Abdul Wahab Hassain Qaid is now responsible for Libya’s volatile south which borders Algeria, Niger, Chad and the Darfur region of Sudan. Smuggling routes from sub-Saharan Africa to the Mediterranean coast run through the Libyan oasis cities of Murzuq, its neighbouring city Sabha, and Kufra to the east.

A massive illicit trade in weapons, petrol and food goods moves south across porous desert borders in return for drugs, alcohol and people moving north.  On 16th September the Libya Herald reported that Algerian police had intercepted a group of gun runners from Libya. They were attempting to smuggle 8 machine guns, 24 automatic rifles and 14,000 rounds of ammunition stolen from Libyan military arms dumps.

The cities are also staging posts for migrants who mainly come from Chad, Niger, Mali, Nigeria, Sudan, Ethiopia, Eritrea and Somalia.  Some choose Libya as a final work destination but most hope to embark on the final journey north to the coast and across the Mediterranean to Europe.
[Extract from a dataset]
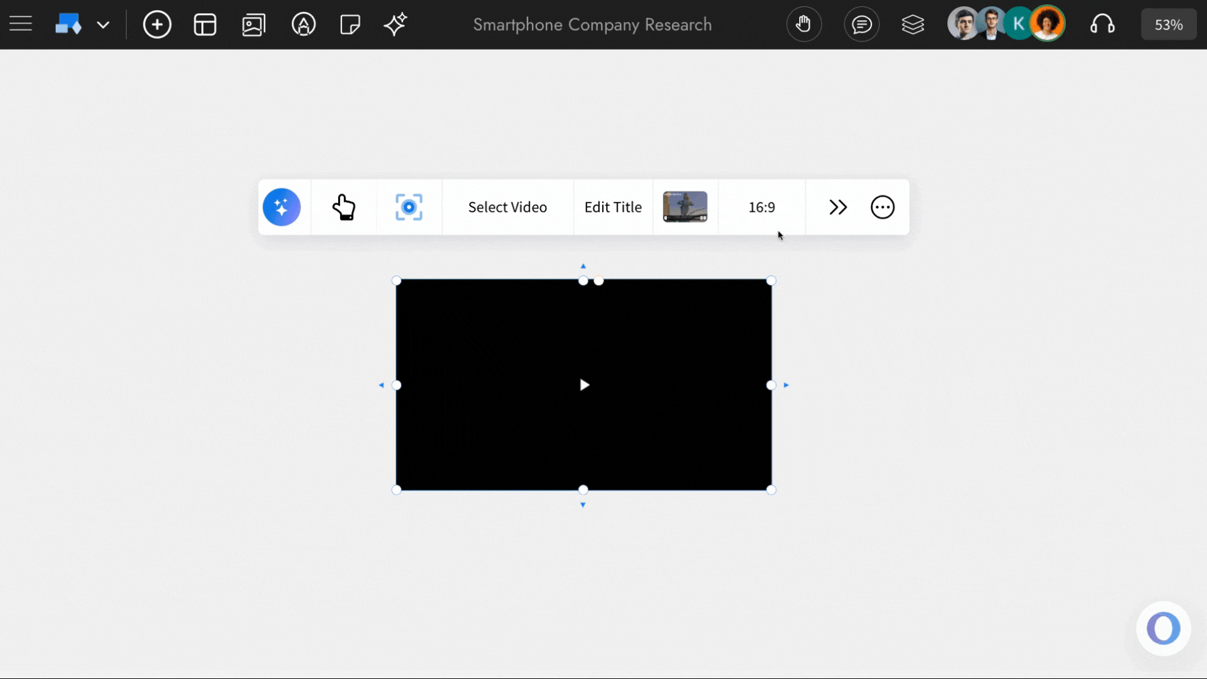Click the Select Video button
A recent eyewitness report from Sabah gives us a glimpse of the modern trans-Saharan migrant route; “More than 1,300 illegal immigrants are detained here, some 100 kilometres outside the city of Sabha, along the road between the sand dunes to the south and the border with Niger. They have no shelter, not even makeshift tents, forced to sleep on the sandy, pebble-studded ground. Only the lucky few among them have a blanket to protect them from the gusts of scorching wind. The others curl up so they can shield their faces in their keffiyehs or T-shirts. It is early evening, and the temperature in this southern Libyan desert known for its scorpions and vipers is 35° Celsius (95° Fahrenheit)”.  (Lucy Matieu in Le Temps dated 2012-07-06 22)
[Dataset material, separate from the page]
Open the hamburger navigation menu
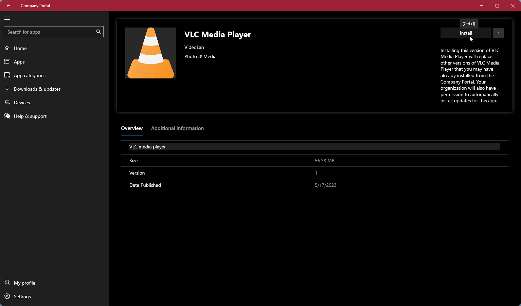Viewport: 521px width, 306px height. pos(7,18)
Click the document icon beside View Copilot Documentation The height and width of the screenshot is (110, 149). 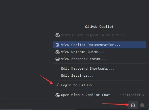coord(57,45)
The most dangerous leg of the migrant’s journey is by boat across the Mediterranean from Libya. Malta is a preferred entry point to Europe for these latterday boat people. According to FRONTEX WATCH MALTA,  known Illegal migrant landings in 2012 (up to 16th August) were 1621, of which 1162 were male, 412 female,25 were children, 8 were babies. There were 13 deaths. Malta covers just over 316 km2 in land area. It is one of the world’s smallest states and also one of the most densely populated. (1036.8/km2)

The Times of Malta dated 27th May 2012 carried this report; “A group of 52 migrants arrived at Xrobb l-Ghagin this afternoon, raising the number of arrivals today to 188. The latest arrivals include thee women. They arrived on a dinghy which managed to reach the shore. This morning, a group of 136 illegal immigrants was brought to Malta on a patrol boat. The 86 men, 43 women and 7 children were picked up from a drifting dinghy some 72 miles south of Malta after their boat was deemed to be in distress. Among the migrants was a new-born, while another baby was born as a patrol boat was bringing the migrants to Malta.”
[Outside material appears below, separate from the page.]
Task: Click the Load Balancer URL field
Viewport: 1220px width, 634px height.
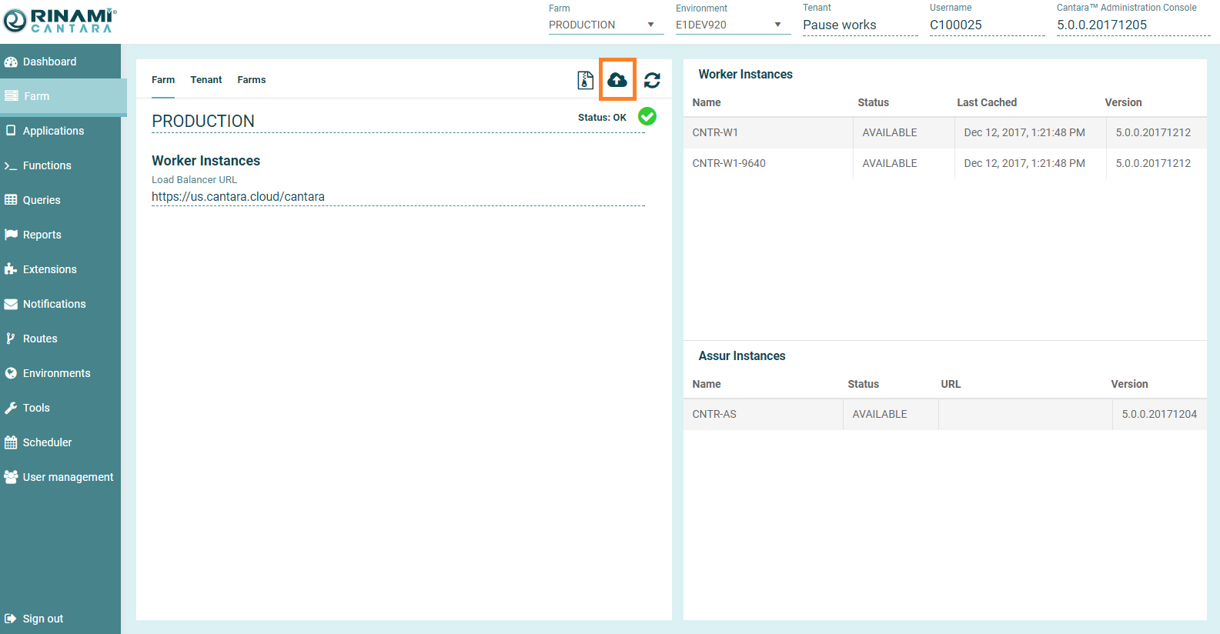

It is worth making one final point. A recent report by Al Jazeera contained this disturbing remark; “The European Union and United States should be concerned, warned Ibrahim Ali Abu Sharia, a Sabha University professor. There is a massive illegal trade – including slaves. I saw a Sabha farmer sell 20 Somali women recently. You can buy one African man for 500 Libyan Dinar [$394].” (Rebecca Murray Al Jazeera 22nd July 2102).

We learn little from history. The British explorer G.F. Lyon made these observations about trans-Saharan salve trafficking whilst in Muzurq in the early 19th Century. “Many of the [slave] children were carried [on camels] in leather bags, which the Tibboo [Tebu] make use of to keep their corn in; and in one instance I saw a nest of children on one side of a camel, and its young one in a bag, hanging on the other………. Five Wajunga men, fierce, well made, handsome people, about 25 years of age, were linked together. The right hand is fastened to the neck, round which is an iron collar, having two rings in the back; through this the heavy chain is passed and locked at each end on the unhappy slaves. The owner sleeps with this chain tied to his wrist, when in fear of their escaping. I was informed by their masters, that these men had been so confined during three months.”

Updated 7th October 2012

On Saturday 6th October a meeting in Malta of the ‘5+5 Group’ which comprises Libya, Tunisia, Algeria, Morocco, Mauretania, Portugal, Spain, France, Italy and Malta concluded with an agreement to set up a humanitarian task-force to combat illegal immigration across the Mediterranean from sub-Saharan Africa and the Maghreb states to Europe. (Libya Herald and Times of Malta)

Update 11th October 2012

The following is part of a new report issued by the ‘International Federation for Human Rights, Migreurop’ and ‘Justice without borders for migrants (JWBM)’, based on an investigation in Libya in June 2012, during which the delegation interviewed hundreds of migrants held in 8 detention centres in Tripoli, Benghazi and the Nafusa Mountain region.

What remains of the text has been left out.